The Sendai Framework is an international agreement which recognizes that government has the primary role to reduce disaster risk but that responsibility should be shared with other stakeholders, including the private sector. Unfortunately, governments and communities often do not invest in resilience, in favor of relief, due to resilience being politically unpopular, difficult to fund, and challenging to customize general resilience techniques to specific situations.
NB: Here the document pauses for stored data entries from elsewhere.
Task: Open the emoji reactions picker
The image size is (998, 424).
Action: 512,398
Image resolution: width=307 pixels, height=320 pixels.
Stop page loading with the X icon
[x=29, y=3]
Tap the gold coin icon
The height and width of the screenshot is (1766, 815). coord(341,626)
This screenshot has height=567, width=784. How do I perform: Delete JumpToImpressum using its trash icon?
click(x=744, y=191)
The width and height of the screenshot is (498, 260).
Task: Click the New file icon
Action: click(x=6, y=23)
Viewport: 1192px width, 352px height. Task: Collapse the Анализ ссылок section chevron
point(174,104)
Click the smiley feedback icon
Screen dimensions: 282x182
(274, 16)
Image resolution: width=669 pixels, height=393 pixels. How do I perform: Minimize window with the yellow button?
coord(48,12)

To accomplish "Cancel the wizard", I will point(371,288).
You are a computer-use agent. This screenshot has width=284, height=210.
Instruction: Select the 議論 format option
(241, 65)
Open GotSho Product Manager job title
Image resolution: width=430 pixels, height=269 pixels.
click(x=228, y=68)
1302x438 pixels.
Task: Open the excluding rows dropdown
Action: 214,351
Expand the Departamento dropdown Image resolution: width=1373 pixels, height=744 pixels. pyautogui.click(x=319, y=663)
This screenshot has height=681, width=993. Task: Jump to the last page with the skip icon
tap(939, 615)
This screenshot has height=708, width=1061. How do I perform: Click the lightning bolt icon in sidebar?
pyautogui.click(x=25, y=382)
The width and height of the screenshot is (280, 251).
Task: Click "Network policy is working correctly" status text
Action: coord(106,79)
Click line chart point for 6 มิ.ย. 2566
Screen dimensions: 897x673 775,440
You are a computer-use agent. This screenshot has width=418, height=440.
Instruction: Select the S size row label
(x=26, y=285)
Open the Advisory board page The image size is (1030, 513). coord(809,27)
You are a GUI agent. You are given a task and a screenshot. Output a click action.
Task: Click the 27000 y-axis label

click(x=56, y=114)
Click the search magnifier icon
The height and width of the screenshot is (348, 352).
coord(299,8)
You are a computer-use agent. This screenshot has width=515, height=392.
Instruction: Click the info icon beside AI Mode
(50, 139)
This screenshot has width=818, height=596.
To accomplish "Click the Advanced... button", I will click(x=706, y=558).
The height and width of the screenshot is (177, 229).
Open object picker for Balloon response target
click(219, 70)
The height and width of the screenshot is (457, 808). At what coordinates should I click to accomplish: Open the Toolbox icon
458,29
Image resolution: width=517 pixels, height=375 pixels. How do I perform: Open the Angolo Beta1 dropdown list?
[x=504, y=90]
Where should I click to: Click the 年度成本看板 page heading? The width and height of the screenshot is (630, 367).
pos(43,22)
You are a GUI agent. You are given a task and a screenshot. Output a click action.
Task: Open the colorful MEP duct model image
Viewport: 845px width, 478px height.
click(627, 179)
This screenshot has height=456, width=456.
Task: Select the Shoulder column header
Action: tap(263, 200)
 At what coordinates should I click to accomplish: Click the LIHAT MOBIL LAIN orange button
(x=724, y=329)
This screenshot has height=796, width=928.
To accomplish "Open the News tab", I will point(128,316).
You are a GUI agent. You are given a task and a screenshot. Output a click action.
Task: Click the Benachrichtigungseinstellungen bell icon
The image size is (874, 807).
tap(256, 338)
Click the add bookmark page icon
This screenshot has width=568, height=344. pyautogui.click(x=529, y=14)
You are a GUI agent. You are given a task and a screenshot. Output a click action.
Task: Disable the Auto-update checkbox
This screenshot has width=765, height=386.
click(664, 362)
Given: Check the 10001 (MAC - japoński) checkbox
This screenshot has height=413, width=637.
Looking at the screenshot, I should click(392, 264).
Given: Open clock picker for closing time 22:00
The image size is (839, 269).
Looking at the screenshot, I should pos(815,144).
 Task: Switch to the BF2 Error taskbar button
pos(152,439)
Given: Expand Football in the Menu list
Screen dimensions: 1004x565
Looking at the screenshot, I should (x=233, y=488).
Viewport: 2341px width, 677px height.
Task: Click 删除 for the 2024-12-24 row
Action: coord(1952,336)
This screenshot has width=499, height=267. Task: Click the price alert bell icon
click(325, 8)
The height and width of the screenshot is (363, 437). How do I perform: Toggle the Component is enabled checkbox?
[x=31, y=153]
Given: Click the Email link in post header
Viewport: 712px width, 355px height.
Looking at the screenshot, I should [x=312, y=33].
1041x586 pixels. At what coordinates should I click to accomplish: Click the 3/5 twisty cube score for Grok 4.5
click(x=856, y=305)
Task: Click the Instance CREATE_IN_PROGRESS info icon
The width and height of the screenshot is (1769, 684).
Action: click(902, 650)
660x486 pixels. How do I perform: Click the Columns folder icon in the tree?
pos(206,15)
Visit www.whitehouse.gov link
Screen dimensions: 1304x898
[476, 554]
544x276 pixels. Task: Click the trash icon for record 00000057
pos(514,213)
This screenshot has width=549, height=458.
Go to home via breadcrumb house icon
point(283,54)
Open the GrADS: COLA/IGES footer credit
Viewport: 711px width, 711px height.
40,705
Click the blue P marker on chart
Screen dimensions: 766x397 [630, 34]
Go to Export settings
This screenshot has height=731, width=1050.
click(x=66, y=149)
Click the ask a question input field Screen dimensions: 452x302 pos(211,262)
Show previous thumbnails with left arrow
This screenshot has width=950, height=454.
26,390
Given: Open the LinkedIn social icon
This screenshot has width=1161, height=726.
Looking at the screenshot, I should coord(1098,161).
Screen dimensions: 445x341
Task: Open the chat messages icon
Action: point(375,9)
National Institute of Building Sciences

"For every dollar spent on disaster resiliency, it is estimated that it saves six dollars in disaster relief efforts."

The Failure Chain

According to the UN, a failure chain is defined as “a set of linked failures spanning critical assets in multiple infrastructure systems in the city.” When an electricity substation loses power, for example, this may cause a water treatment plant to stop functioning. Any nearby hospital cannot operate without fresh water, thus a region’s entire capability of providing emergency and longterm medical services may be compromised. In this example, the failure chain spans a community’s energy, water, and healthcare systems.

Communication is Key

All facets of communication are weakened during a disaster. Physical infrastructure is affected, making personal communication near impossible. Disaster recovery coordination becomes difficult. Information and important data are lost. Though power is often at the beginning of a failure chain during disasters, mediating the issue of communication can allow people to coordinate resources and move more efficiently than the chaos that often ensues post-disaster.

Where Eaton Can Help

Multi-Stakeholder Resilience Efforts

Most resiliency efforts come from government initiatives, but public-private partnerships are imperative to their success.

Local Partnerships

Efforts towards resilience are often most effective when local community leaders are involved in planning. Eaton has facilities in hundreds of locations around the world, with thousands of touchpoints at the community level through its own employees. Through local partnerships, Eaton has a unique capability in strengthening surrounding communities. Eaton can demonstrate this strength in the private sector by collaborating with other key stakeholders such as first responders, NGOs, and citizens.

Anticipating Global Needs

Eaton can show its strategic significance to the world by becoming a key stakeholder in disaster resilience efforts. As a power management product and service company, it is in a unique position to anticipate global trends in power system integrity and risks posed by disasters.